More than 170 interviews later, Daminger, a sociology professor at the University of Wisconsin-Madison, has published What’s on Her Mind: The Mental Workload of Family Life, which reveals how women often take on the majority of this unseen work.
Daminger describes cognitive labor as project management for the home. “It’s about figuring out what the family needs, what they owe to others, and then finding a way to ensure that those needs are met and those obligations are fulfilled,” Daminger says.
She cites the example of getting families together for the holidays. “A decision has to be made about if you’re going to your parents’ home or your husband’s parents’ home,” she notes, “and then someone has to think through the possible permutations, make a decision, and then follow up to book the plane tickets.”
Analyzing this form of cognitive labor isn’t entirely new but has shifted over the past few decades. “In my book I talk about an economist who was writing in the 1920s about the head work of the housewife, but this kind of management work has ratcheted up recently as we’ve seen an increase in the how much supervision children need,” she says.
She also points to an age-old imbalance: Women are often held socially accountable for most domestic consequences, like a messy house or a poorly dressed child. Men are more on the hook for a family’s financial outlook. Men and women alike internalize these gender-specific societal expectations.
Cognitive labor leads to consequences women face that she expected but also a fallout she didn’t see coming, says Daminger. “Women endure higher anxiety and burnout, but what I didn’t expect to find was lower political participation related to the level of burden they are carrying at home.”
She says couples who recognize this management overload should start having conversations about how to ease its ripple effects. “My data found that there is intentionality around physical chores, like who’s going to cook or wash the dishes, but there is very low intentionality around the division of cognitive labor,” Daminger notes.

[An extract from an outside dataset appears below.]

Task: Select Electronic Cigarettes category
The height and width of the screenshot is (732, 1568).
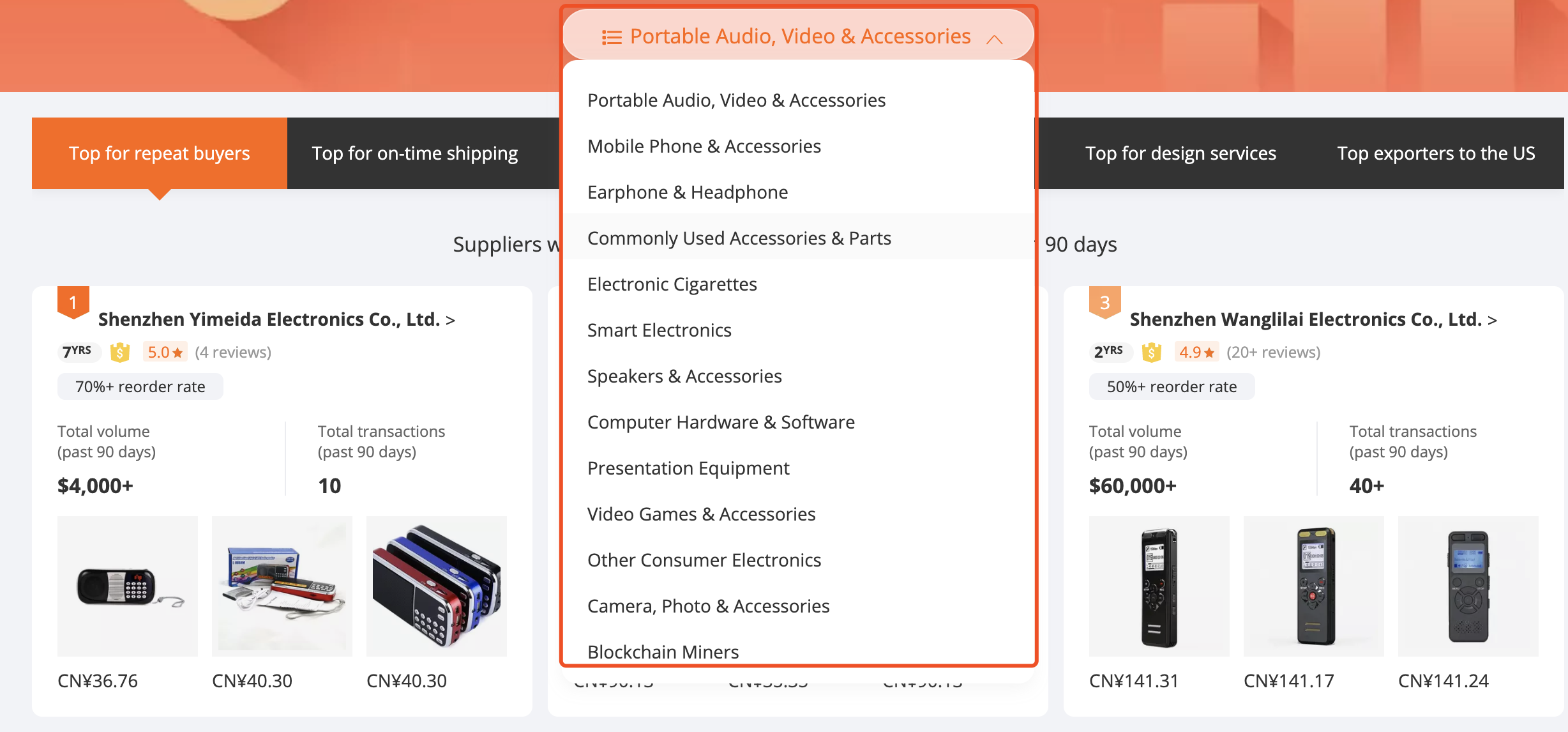Action: pyautogui.click(x=672, y=283)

A question she asked all the couples in her research period could mirror what anyone could question themselves: “If I could give you a magic wand right now, how would you reset your division of this work. What is your North Star?”
She points to Princeton anthropology professor João Biehl as an inspiration as she learned to examine social behavior. “I remember being totally floored that the things I took for granted, like illness, could differ by culture,” she recalls, “and it was a lightbulb moment for me to understand how our lives are socially and culturally shaped.”
On the horizon for Daminger is an extensive study on humor in relationships. She says, “In my interviews for the book, I found that partners would make fun of themselves and each other in these gendered ways, and that got me curious on how these jokes could potentially reinforce inequalities in a relationship, or perhaps challenge them.”